Exercise: Leaving out all pictures, restate word for word the lines from the one with "Given: Expand MuditGupta's" through the last line of the entries.

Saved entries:
>>>

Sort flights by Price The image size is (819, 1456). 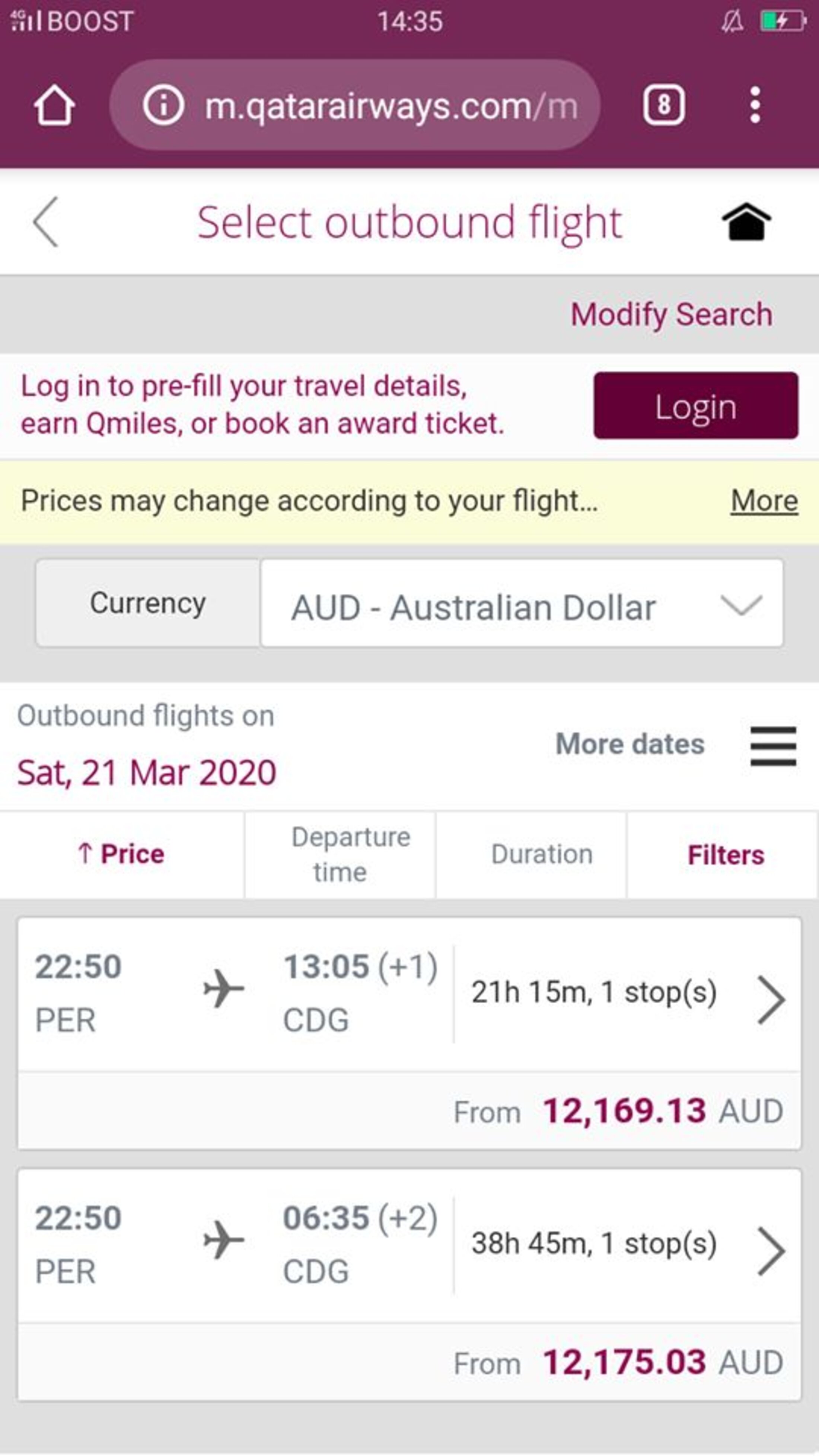121,854
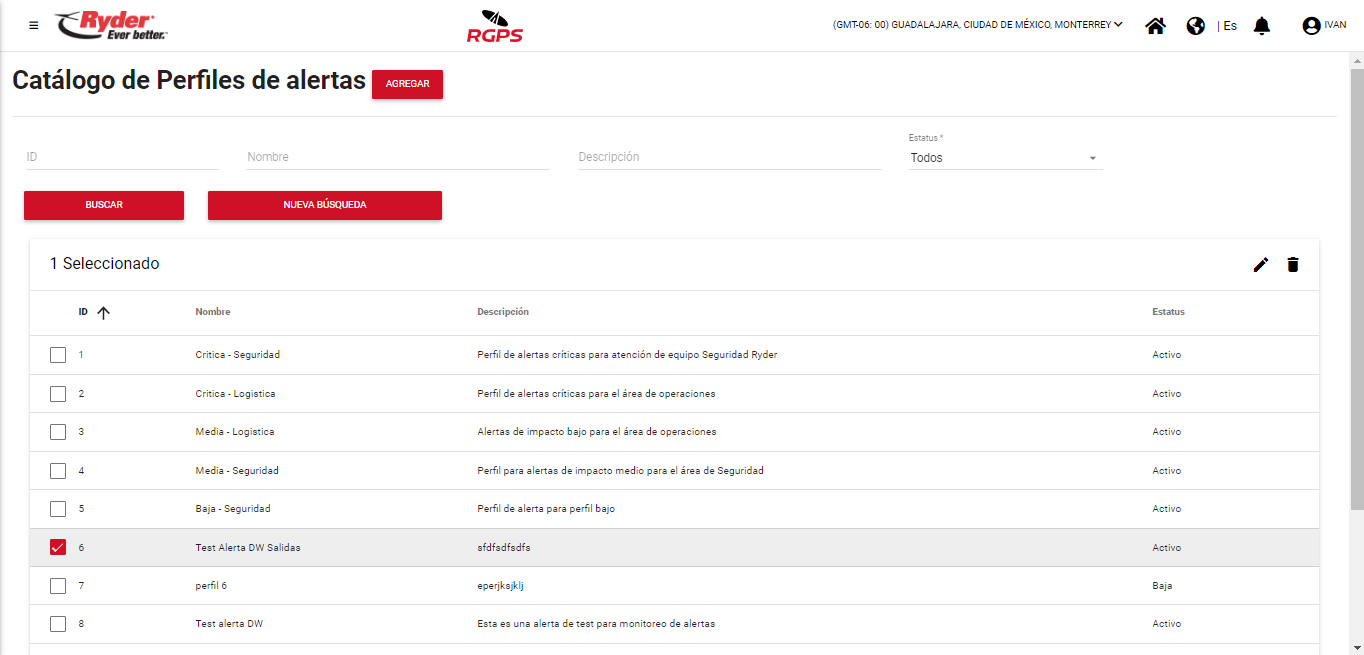Focus the Descripción search field
1364x655 pixels.
729,157
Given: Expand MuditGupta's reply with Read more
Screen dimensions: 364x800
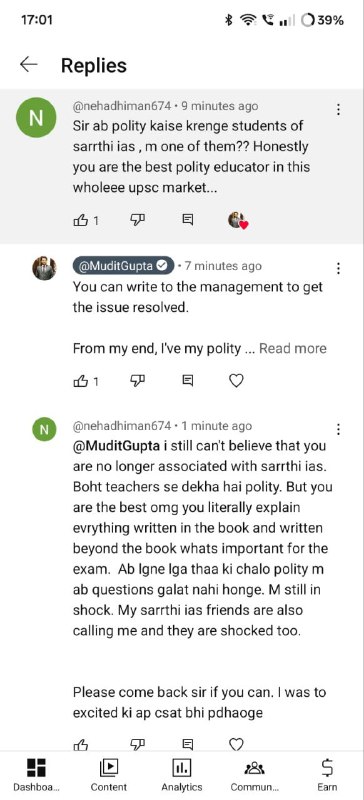Looking at the screenshot, I should tap(293, 349).
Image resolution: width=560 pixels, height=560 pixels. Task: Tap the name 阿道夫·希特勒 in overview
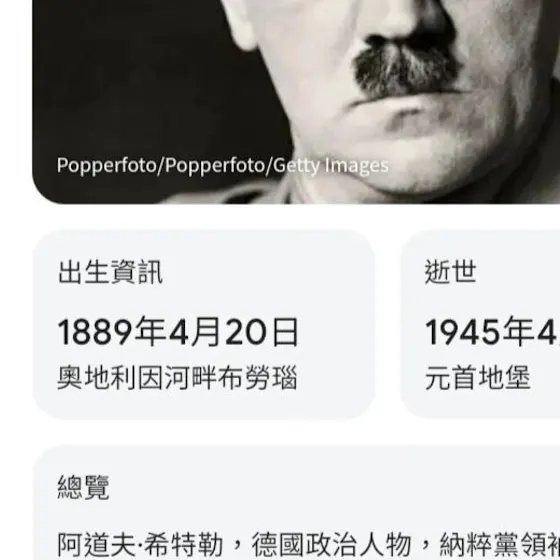click(140, 545)
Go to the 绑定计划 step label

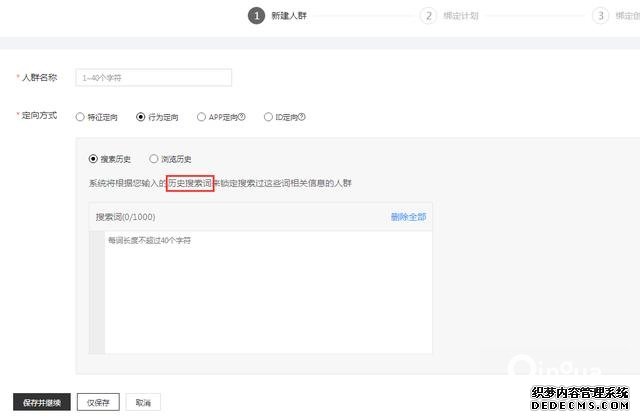click(x=459, y=15)

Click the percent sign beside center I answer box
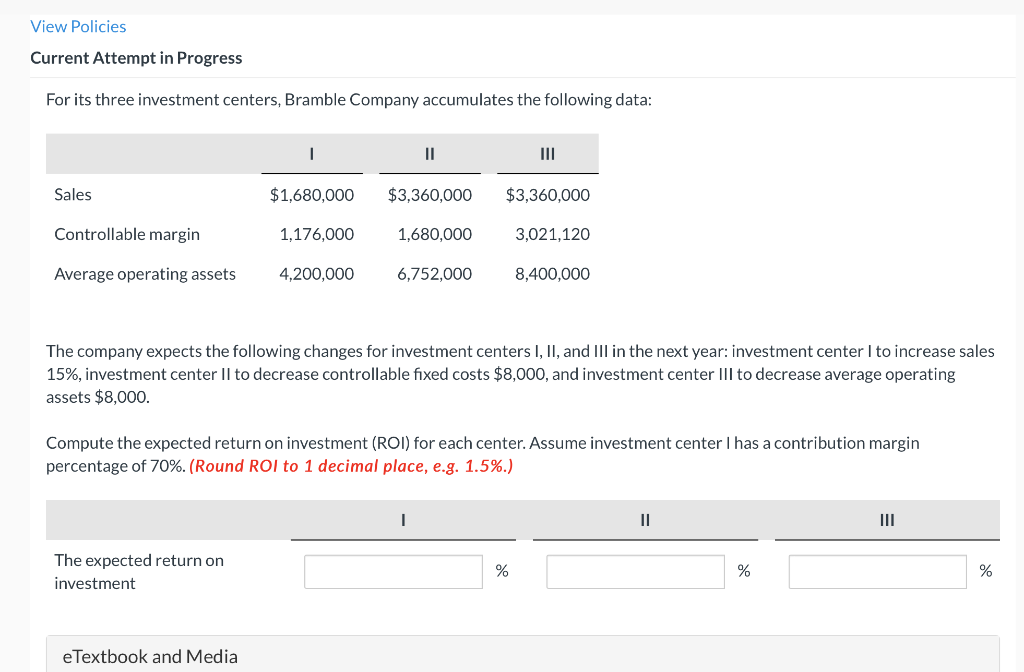[x=502, y=571]
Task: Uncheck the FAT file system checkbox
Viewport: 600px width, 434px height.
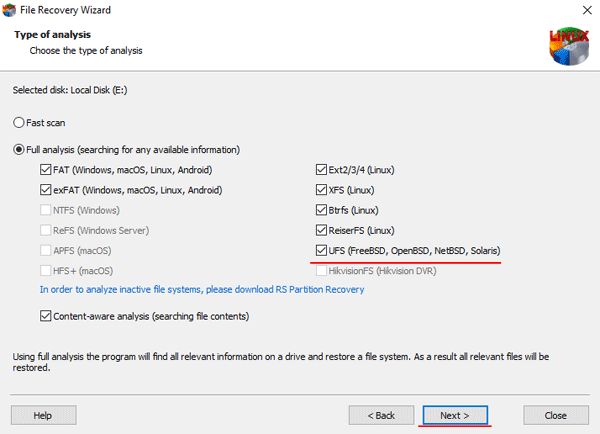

<<<

Exercise result:
Given: Expand MuditGupta's reply with Read more
Screen dimensions: 364x800
Looking at the screenshot, I should tap(293, 349).
Image resolution: width=560 pixels, height=560 pixels. Task: Tap the name 阿道夫·希特勒 in overview
click(140, 545)
Go to the 绑定计划 step label

click(x=459, y=15)

Click the percent sign beside center I answer box
[x=502, y=571]
Task: Uncheck the FAT file system checkbox
Viewport: 600px width, 434px height.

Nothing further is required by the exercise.